Predicting Corporate Loan Defaults Using Deep Learning Algorithms and a Comparative Analysis with Linear Models: A Case Study of a Major Commercial Bank
Pages 1-42
https://doi.org/10.30699/ijf.2025.444059.1460
Mohammad Ahmadi Azar, Reza Tehrani, Seyed Mojtabi Mirlohi
Abstract In today's complex economic landscape, accurately predicting events such as customer loan defaults presents a significant challenge for financial institutions. Traditional methods have shown limitations in accuracy, prompting the adoption of data-driven machine learning techniques for enhanced predictive capabilities. This study investigates the efficacy of novel machine-learning algorithms compared with linear models for predicting loan defaults at a major commercial bank. Data from over six thousand customer loan files spanning 2019 to 2022 were collected, cleaned, and clustered based on key loan indicators. The accuracy of predicting loan defaults was first evaluated using popular machine learning classification models, including LightGBM, XGBoost, Multilayer Perceptron, and Logistic Regression, and XGBoost performed best.

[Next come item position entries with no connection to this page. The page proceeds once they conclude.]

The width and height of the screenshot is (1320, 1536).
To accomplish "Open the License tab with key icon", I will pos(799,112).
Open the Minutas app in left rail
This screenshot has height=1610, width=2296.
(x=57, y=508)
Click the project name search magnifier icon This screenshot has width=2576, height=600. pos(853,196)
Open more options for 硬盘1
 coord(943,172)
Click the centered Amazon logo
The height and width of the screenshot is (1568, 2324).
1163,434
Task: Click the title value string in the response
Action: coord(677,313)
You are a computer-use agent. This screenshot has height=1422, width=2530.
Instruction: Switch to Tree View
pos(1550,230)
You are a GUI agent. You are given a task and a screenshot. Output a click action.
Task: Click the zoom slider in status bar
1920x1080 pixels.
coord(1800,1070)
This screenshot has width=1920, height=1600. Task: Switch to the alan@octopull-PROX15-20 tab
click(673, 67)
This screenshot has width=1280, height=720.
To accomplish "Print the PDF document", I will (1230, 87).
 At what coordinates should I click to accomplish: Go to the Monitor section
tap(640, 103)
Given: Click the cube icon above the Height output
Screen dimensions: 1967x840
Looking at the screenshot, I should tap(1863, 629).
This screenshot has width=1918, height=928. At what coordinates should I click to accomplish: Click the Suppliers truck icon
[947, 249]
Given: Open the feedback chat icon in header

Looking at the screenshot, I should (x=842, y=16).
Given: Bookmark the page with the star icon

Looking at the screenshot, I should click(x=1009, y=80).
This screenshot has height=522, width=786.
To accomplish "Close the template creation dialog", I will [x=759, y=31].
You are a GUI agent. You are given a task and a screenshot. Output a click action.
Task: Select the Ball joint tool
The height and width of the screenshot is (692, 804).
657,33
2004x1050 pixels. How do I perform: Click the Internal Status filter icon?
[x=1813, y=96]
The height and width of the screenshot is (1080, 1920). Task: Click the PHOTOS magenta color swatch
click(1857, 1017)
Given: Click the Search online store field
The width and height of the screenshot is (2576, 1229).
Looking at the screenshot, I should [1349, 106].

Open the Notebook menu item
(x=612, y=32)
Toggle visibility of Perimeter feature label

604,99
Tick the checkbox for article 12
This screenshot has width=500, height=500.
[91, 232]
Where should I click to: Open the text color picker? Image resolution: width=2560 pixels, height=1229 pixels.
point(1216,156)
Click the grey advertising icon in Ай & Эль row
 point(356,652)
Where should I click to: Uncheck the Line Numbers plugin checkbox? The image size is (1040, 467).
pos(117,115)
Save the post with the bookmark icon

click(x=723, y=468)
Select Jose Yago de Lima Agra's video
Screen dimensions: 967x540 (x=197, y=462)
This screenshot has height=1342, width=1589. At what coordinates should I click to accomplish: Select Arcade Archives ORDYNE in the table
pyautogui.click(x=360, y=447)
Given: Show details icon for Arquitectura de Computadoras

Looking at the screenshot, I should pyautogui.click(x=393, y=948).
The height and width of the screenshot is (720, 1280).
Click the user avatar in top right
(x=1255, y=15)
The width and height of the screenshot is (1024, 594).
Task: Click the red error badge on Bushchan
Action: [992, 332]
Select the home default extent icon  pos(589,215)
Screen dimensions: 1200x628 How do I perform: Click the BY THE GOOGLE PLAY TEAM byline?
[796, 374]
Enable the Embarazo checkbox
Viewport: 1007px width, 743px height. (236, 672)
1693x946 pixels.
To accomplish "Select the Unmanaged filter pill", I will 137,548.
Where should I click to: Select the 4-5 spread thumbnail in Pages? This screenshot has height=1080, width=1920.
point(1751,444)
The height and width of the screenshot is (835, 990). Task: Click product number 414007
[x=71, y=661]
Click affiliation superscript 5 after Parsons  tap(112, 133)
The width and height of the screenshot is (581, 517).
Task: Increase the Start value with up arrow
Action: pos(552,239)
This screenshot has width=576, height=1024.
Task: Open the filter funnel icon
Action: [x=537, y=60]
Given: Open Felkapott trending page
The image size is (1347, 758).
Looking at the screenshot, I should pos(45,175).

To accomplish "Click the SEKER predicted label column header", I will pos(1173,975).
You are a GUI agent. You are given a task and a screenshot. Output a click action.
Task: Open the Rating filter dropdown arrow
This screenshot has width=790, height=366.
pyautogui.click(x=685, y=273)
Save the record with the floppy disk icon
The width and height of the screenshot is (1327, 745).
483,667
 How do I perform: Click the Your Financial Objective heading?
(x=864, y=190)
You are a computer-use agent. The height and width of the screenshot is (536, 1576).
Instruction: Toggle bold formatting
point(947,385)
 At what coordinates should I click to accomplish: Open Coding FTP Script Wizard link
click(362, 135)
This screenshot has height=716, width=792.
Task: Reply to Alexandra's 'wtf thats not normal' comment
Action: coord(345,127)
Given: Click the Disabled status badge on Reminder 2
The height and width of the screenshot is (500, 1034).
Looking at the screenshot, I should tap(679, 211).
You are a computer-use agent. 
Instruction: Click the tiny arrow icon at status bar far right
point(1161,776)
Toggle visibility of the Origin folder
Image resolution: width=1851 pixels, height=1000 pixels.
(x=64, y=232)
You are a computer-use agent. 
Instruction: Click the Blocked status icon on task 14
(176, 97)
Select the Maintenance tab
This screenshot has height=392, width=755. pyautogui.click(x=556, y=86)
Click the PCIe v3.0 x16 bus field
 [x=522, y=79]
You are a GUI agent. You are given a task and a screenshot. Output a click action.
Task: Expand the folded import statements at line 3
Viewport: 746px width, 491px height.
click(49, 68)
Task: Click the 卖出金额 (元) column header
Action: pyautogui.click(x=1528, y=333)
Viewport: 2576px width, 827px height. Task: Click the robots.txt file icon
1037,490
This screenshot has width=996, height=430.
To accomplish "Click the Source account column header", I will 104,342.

After that, prediction accuracy was evaluated using various time-series machine learning algorithms, with a particular focus on a combined Gradient Boosting and Long Short-Term Memory (LSTM) approach. Results indicate that the combined algorithm outperforms traditional linear models, showing a substantial 40% improvement over the ARIMA algorithm in predicting loan default behavior. This study underscores the potential of advanced machine learning techniques to enhance predictive accuracy in the banking sector, offering valuable insights for risk assessment and financial decision-making.